Retype each of the following records verbatim.

* START *

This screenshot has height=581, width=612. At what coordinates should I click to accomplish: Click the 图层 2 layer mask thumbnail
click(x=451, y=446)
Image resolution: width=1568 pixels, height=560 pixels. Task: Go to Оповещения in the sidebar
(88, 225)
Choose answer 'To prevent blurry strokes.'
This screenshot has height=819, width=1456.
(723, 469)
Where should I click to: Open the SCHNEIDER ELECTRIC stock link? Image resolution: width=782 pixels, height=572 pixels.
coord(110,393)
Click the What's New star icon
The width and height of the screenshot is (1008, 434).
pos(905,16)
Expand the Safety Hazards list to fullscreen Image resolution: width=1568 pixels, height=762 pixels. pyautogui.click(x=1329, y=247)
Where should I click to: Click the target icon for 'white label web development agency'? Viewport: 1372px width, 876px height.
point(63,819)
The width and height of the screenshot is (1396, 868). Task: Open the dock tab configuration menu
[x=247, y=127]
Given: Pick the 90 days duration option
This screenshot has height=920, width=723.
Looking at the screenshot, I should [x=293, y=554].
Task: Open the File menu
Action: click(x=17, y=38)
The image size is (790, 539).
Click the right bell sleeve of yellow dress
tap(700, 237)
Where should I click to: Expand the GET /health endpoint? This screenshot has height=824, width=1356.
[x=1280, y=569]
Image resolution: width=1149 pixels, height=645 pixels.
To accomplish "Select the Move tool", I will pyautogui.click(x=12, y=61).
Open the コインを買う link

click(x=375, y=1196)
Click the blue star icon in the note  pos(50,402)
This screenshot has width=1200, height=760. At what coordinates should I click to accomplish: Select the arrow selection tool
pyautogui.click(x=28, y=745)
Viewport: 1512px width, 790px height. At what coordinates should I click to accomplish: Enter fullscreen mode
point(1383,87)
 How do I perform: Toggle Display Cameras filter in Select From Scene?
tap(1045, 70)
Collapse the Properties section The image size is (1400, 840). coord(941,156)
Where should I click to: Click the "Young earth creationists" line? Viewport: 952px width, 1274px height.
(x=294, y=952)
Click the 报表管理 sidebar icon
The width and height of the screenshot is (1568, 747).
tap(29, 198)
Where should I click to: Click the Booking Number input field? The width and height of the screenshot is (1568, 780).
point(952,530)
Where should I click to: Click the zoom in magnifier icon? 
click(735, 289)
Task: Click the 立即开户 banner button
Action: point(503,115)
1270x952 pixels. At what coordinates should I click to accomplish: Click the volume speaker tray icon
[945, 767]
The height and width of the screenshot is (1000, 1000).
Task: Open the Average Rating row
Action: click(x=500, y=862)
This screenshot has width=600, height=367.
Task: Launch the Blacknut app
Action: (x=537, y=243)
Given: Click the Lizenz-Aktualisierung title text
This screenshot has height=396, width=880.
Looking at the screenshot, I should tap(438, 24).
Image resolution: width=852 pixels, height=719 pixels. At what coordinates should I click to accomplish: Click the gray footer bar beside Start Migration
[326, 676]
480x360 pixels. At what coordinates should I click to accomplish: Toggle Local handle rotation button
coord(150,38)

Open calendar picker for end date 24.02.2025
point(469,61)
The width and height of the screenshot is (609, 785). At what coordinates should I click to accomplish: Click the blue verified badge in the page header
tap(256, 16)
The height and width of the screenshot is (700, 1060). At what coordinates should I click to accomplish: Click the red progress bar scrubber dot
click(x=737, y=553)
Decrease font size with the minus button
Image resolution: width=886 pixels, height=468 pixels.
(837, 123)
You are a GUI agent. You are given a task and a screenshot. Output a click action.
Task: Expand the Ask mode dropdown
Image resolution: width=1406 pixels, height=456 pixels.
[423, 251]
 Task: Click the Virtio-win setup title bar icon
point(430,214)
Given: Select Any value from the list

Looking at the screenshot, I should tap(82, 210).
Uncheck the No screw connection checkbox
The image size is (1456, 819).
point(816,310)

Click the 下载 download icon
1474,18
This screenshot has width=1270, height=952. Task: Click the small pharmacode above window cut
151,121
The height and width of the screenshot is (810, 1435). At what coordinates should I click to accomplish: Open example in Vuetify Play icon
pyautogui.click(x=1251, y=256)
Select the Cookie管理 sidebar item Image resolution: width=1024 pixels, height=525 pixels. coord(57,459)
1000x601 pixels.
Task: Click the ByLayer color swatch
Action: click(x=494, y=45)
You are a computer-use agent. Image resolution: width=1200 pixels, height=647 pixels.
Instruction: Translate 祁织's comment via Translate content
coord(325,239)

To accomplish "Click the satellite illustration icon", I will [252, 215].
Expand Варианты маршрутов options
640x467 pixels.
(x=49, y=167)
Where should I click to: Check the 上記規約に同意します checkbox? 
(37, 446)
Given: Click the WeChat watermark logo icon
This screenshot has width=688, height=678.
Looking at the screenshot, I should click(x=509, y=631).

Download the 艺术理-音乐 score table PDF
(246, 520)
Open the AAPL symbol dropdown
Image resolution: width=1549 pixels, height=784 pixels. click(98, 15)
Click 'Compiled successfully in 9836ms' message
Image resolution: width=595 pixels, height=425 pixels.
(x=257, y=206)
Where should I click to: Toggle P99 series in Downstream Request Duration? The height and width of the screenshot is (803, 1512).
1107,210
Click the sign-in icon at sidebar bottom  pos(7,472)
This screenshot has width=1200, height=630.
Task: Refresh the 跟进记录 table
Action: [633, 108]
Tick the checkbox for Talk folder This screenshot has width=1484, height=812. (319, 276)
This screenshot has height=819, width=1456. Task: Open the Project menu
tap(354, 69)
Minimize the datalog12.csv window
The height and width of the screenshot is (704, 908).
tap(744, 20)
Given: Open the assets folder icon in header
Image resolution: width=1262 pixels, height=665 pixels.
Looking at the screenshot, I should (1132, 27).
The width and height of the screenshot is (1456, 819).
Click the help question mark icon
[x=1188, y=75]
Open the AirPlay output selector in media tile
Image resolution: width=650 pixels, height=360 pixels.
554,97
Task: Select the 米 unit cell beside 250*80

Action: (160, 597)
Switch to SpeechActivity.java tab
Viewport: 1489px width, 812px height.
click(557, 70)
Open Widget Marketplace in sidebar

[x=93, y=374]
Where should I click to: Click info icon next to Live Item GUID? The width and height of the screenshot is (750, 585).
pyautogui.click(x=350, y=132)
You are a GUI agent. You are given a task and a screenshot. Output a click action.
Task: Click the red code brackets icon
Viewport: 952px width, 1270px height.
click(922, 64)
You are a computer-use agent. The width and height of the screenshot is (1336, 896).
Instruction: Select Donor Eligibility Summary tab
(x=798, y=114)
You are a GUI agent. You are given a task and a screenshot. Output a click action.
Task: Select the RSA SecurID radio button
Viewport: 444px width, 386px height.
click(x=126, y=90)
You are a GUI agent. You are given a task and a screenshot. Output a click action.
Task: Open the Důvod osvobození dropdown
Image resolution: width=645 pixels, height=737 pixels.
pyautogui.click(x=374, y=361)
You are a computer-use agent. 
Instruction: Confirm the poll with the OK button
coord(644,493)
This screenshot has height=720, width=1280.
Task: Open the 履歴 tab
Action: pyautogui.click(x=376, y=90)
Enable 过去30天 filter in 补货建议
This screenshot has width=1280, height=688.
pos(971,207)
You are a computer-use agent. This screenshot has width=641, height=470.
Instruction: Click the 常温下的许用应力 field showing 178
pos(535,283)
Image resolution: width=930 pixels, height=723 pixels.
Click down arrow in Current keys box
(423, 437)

* END *

■ **TASK OUTPUT**:
This screenshot has height=581, width=612. At what coordinates should I click to accomplish: Click the 图层 2 layer mask thumbnail
click(x=451, y=446)
Image resolution: width=1568 pixels, height=560 pixels. Task: Go to Оповещения in the sidebar
(88, 225)
Choose answer 'To prevent blurry strokes.'
This screenshot has height=819, width=1456.
(723, 469)
Where should I click to: Open the SCHNEIDER ELECTRIC stock link? Image resolution: width=782 pixels, height=572 pixels.
coord(110,393)
Click the What's New star icon
The width and height of the screenshot is (1008, 434).
pos(905,16)
Expand the Safety Hazards list to fullscreen Image resolution: width=1568 pixels, height=762 pixels. pyautogui.click(x=1329, y=247)
Where should I click to: Click the target icon for 'white label web development agency'? Viewport: 1372px width, 876px height.
point(63,819)
The width and height of the screenshot is (1396, 868). Task: Open the dock tab configuration menu
[x=247, y=127]
Given: Pick the 90 days duration option
This screenshot has height=920, width=723.
Looking at the screenshot, I should [x=293, y=554].
Task: Open the File menu
Action: click(x=17, y=38)
The image size is (790, 539).
Click the right bell sleeve of yellow dress
tap(700, 237)
Where should I click to: Expand the GET /health endpoint? This screenshot has height=824, width=1356.
[x=1280, y=569]
Image resolution: width=1149 pixels, height=645 pixels.
To accomplish "Select the Move tool", I will pyautogui.click(x=12, y=61).
Open the コインを買う link

click(x=375, y=1196)
Click the blue star icon in the note  pos(50,402)
This screenshot has width=1200, height=760. At what coordinates should I click to accomplish: Select the arrow selection tool
pyautogui.click(x=28, y=745)
Viewport: 1512px width, 790px height. At what coordinates should I click to accomplish: Enter fullscreen mode
point(1383,87)
 How do I perform: Toggle Display Cameras filter in Select From Scene?
tap(1045, 70)
Collapse the Properties section The image size is (1400, 840). coord(941,156)
Where should I click to: Click the "Young earth creationists" line? Viewport: 952px width, 1274px height.
(x=294, y=952)
Click the 报表管理 sidebar icon
The width and height of the screenshot is (1568, 747).
tap(29, 198)
Where should I click to: Click the Booking Number input field? The width and height of the screenshot is (1568, 780).
point(952,530)
Where should I click to: Click the zoom in magnifier icon? 
click(735, 289)
Task: Click the 立即开户 banner button
Action: point(503,115)
1270x952 pixels. At what coordinates should I click to accomplish: Click the volume speaker tray icon
[945, 767]
The height and width of the screenshot is (1000, 1000).
Task: Open the Average Rating row
Action: click(x=500, y=862)
This screenshot has width=600, height=367.
Task: Launch the Blacknut app
Action: (x=537, y=243)
Given: Click the Lizenz-Aktualisierung title text
This screenshot has height=396, width=880.
Looking at the screenshot, I should tap(438, 24).
Image resolution: width=852 pixels, height=719 pixels. At what coordinates should I click to accomplish: Click the gray footer bar beside Start Migration
[326, 676]
480x360 pixels. At what coordinates should I click to accomplish: Toggle Local handle rotation button
coord(150,38)

Open calendar picker for end date 24.02.2025
point(469,61)
The width and height of the screenshot is (609, 785). At what coordinates should I click to accomplish: Click the blue verified badge in the page header
tap(256, 16)
The height and width of the screenshot is (700, 1060). At what coordinates should I click to accomplish: Click the red progress bar scrubber dot
click(x=737, y=553)
Decrease font size with the minus button
Image resolution: width=886 pixels, height=468 pixels.
(837, 123)
You are a GUI agent. You are given a task and a screenshot. Output a click action.
Task: Expand the Ask mode dropdown
Image resolution: width=1406 pixels, height=456 pixels.
[423, 251]
 Task: Click the Virtio-win setup title bar icon
point(430,214)
Given: Select Any value from the list

Looking at the screenshot, I should tap(82, 210).
Uncheck the No screw connection checkbox
The image size is (1456, 819).
point(816,310)

Click the 下载 download icon
1474,18
This screenshot has width=1270, height=952. Task: Click the small pharmacode above window cut
151,121
The height and width of the screenshot is (810, 1435). At what coordinates should I click to accomplish: Open example in Vuetify Play icon
pyautogui.click(x=1251, y=256)
Select the Cookie管理 sidebar item Image resolution: width=1024 pixels, height=525 pixels. coord(57,459)
1000x601 pixels.
Task: Click the ByLayer color swatch
Action: click(x=494, y=45)
You are a computer-use agent. Image resolution: width=1200 pixels, height=647 pixels.
Instruction: Translate 祁织's comment via Translate content
coord(325,239)

To accomplish "Click the satellite illustration icon", I will [252, 215].
Expand Варианты маршрутов options
640x467 pixels.
(x=49, y=167)
Where should I click to: Check the 上記規約に同意します checkbox? 
(37, 446)
Given: Click the WeChat watermark logo icon
This screenshot has width=688, height=678.
Looking at the screenshot, I should click(x=509, y=631).

Download the 艺术理-音乐 score table PDF
(246, 520)
Open the AAPL symbol dropdown
Image resolution: width=1549 pixels, height=784 pixels. click(98, 15)
Click 'Compiled successfully in 9836ms' message
Image resolution: width=595 pixels, height=425 pixels.
(x=257, y=206)
Where should I click to: Toggle P99 series in Downstream Request Duration? The height and width of the screenshot is (803, 1512).
1107,210
Click the sign-in icon at sidebar bottom  pos(7,472)
This screenshot has width=1200, height=630.
Task: Refresh the 跟进记录 table
Action: [633, 108]
Tick the checkbox for Talk folder This screenshot has width=1484, height=812. (319, 276)
This screenshot has height=819, width=1456. Task: Open the Project menu
tap(354, 69)
Minimize the datalog12.csv window
The height and width of the screenshot is (704, 908).
tap(744, 20)
Given: Open the assets folder icon in header
Image resolution: width=1262 pixels, height=665 pixels.
Looking at the screenshot, I should (1132, 27).
The width and height of the screenshot is (1456, 819).
Click the help question mark icon
[x=1188, y=75]
Open the AirPlay output selector in media tile
Image resolution: width=650 pixels, height=360 pixels.
554,97
Task: Select the 米 unit cell beside 250*80

Action: (160, 597)
Switch to SpeechActivity.java tab
Viewport: 1489px width, 812px height.
click(557, 70)
Open Widget Marketplace in sidebar

[x=93, y=374]
Where should I click to: Click info icon next to Live Item GUID? The width and height of the screenshot is (750, 585).
pyautogui.click(x=350, y=132)
You are a GUI agent. You are given a task and a screenshot. Output a click action.
Task: Click the red code brackets icon
Viewport: 952px width, 1270px height.
click(922, 64)
You are a computer-use agent. The width and height of the screenshot is (1336, 896).
Instruction: Select Donor Eligibility Summary tab
(x=798, y=114)
You are a GUI agent. You are given a task and a screenshot. Output a click action.
Task: Select the RSA SecurID radio button
Viewport: 444px width, 386px height.
click(x=126, y=90)
You are a GUI agent. You are given a task and a screenshot. Output a click action.
Task: Open the Důvod osvobození dropdown
Image resolution: width=645 pixels, height=737 pixels.
pyautogui.click(x=374, y=361)
You are a computer-use agent. 
Instruction: Confirm the poll with the OK button
coord(644,493)
This screenshot has height=720, width=1280.
Task: Open the 履歴 tab
Action: pyautogui.click(x=376, y=90)
Enable 过去30天 filter in 补货建议
This screenshot has width=1280, height=688.
pos(971,207)
You are a computer-use agent. This screenshot has width=641, height=470.
Instruction: Click the 常温下的许用应力 field showing 178
pos(535,283)
Image resolution: width=930 pixels, height=723 pixels.
Click down arrow in Current keys box
(423, 437)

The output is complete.